Empirical findings confirm the impact of natural gas consumption on economic growth along with other variables (see Panel C). Our results demonstrate not only statistical significance but also economic relevance. The use of natural gas for sustainability and developmental activities could be a superior choice, as mentioned by Dubey et al. (2023). Regionally, the usage of natural gas may differ, but in the pursuit of climate goals alongside developmental activities and given the scarcity of resources to invest in cleaner technologies, natural gas consumption potentially plays an active role that eases the transition path, acting as an intermediary between dirty and cleaner technology adoption in the region. Furthermore, while deploying alternatives and strategizing for cleaner technologies, the Asia-Pacific region may rely relatively more on conservative options such as natural gas to meet developmental goals during these pressing decades of transition. Additionally, country-level cointegration results also reveal a positive association from natural gas to economic growth, except in countries such as New Zealand, Pakistan, and Vietnam (results are not reported here due to space constraints; they are available upon request). The study emphasises the significance of natural gas, especially for the countries in the sample, as they are highly dependent on natural gas consumption.
Results with net adjusted savings data from the PCSE model show similar findings.[3] This ensures the reliability and validates our results reported in Panel C of Table 3.
V. Conclusion
This paper examined the role of natural gas in the economic growth of nations in the Asia-Pacific region. In fact, these countries may be considered to be utilising what is often referred to as the “golden age” of natural gas, as many analysts have predicted.

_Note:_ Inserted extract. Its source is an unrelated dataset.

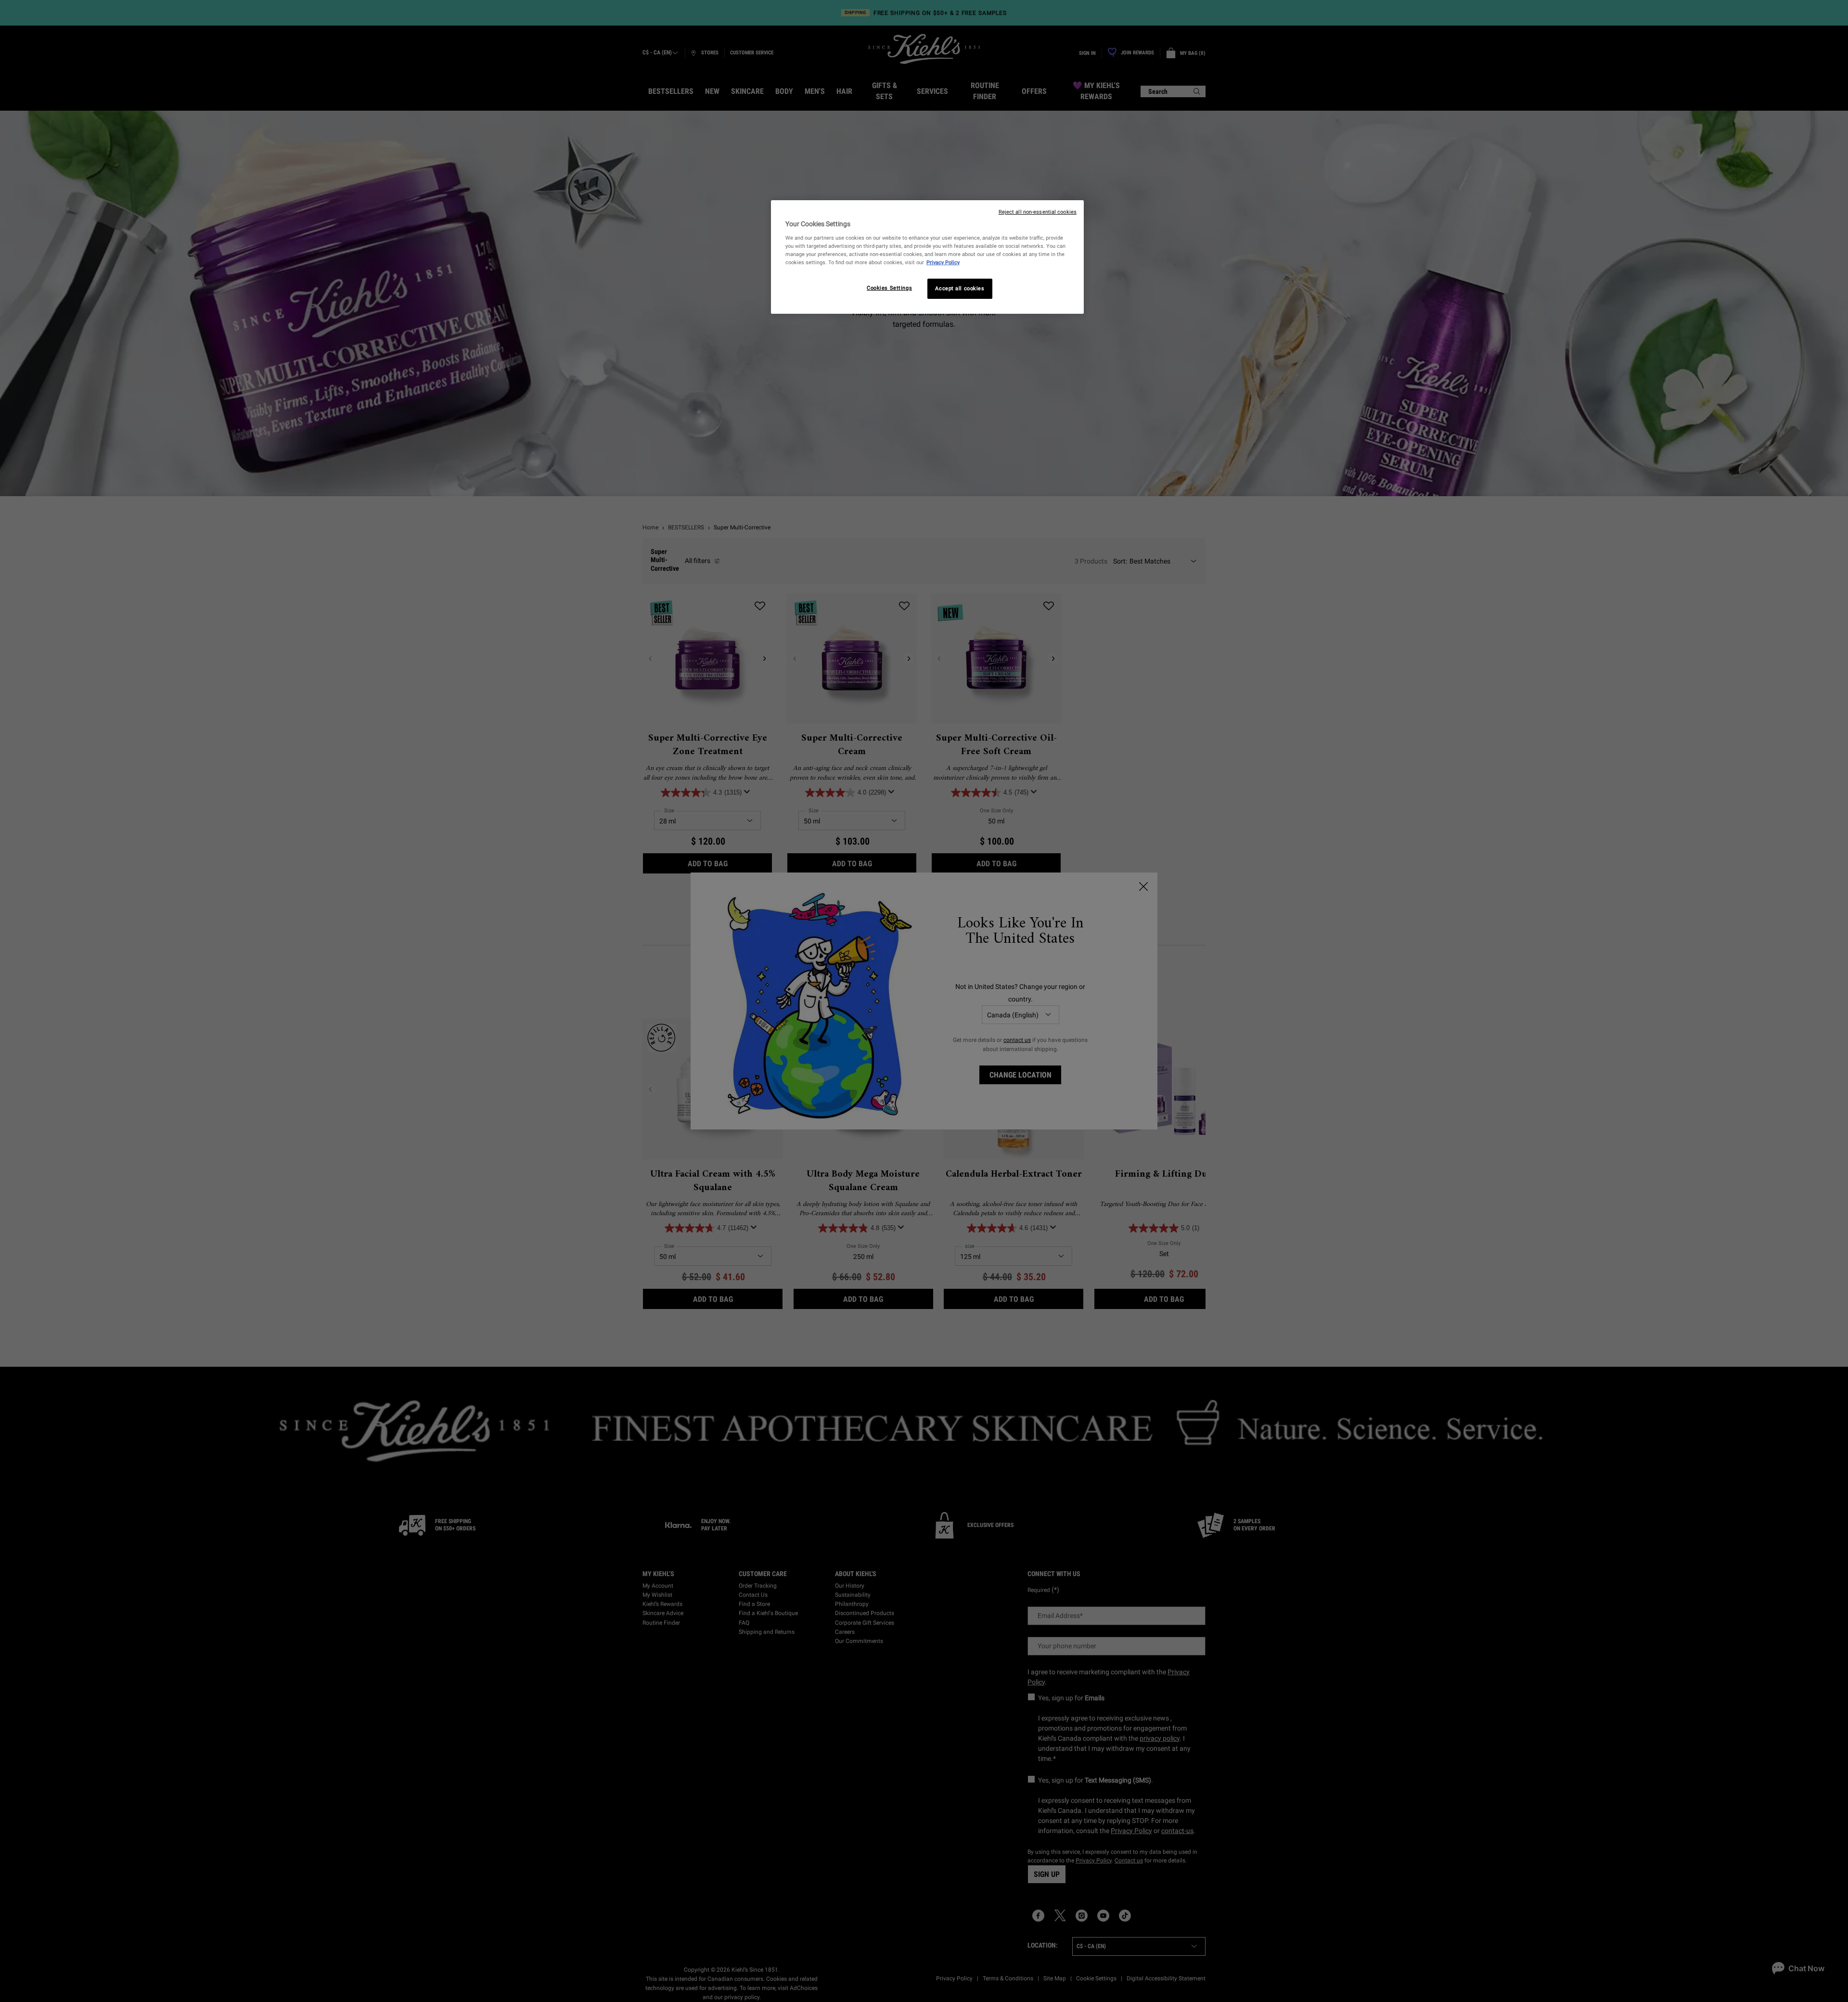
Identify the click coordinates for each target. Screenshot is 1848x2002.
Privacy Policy (943, 262)
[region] (927, 257)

Prospectively, natural gas is poised to deliver on its dual objectives of supporting development that embodies economic growth aligned with cleaner energy. Our study is consistent with the existing literature, which shows that the consumption of natural gas reduces emissions compared to coal usage, making it an attractive policy instrument during the transition period (see: Gursan & de Gooyert, 2021). Our evidence contributes to this body of literature. The key inference drawn from the empirical analysis carried out in this paper is that encouraging natural gas consumption significantly promotes economic growth while reducing emission content. Therefore, the central policy suggestion is to actively engage in and promote natural gas markets in the region, even while pursuing alternative energy sources, during the green transformation.
Though some countries in the region such as Japan, South Korea, Thailand, and lately China heavily invest in advanced technologies, overall region’s capability is lower than that of required, moreover the study emphasises that “natural gas” complements or ease the journey towards to decarbonisation (Olawuyi, 2022).
Which accounts for the national income available for the future purpose of consumption and investment, considered as the sustainable national income indicator.
The coefficient of net adjusted savings is positive and statistically significant. Other results are consistent with those reported in Panel C of Table3.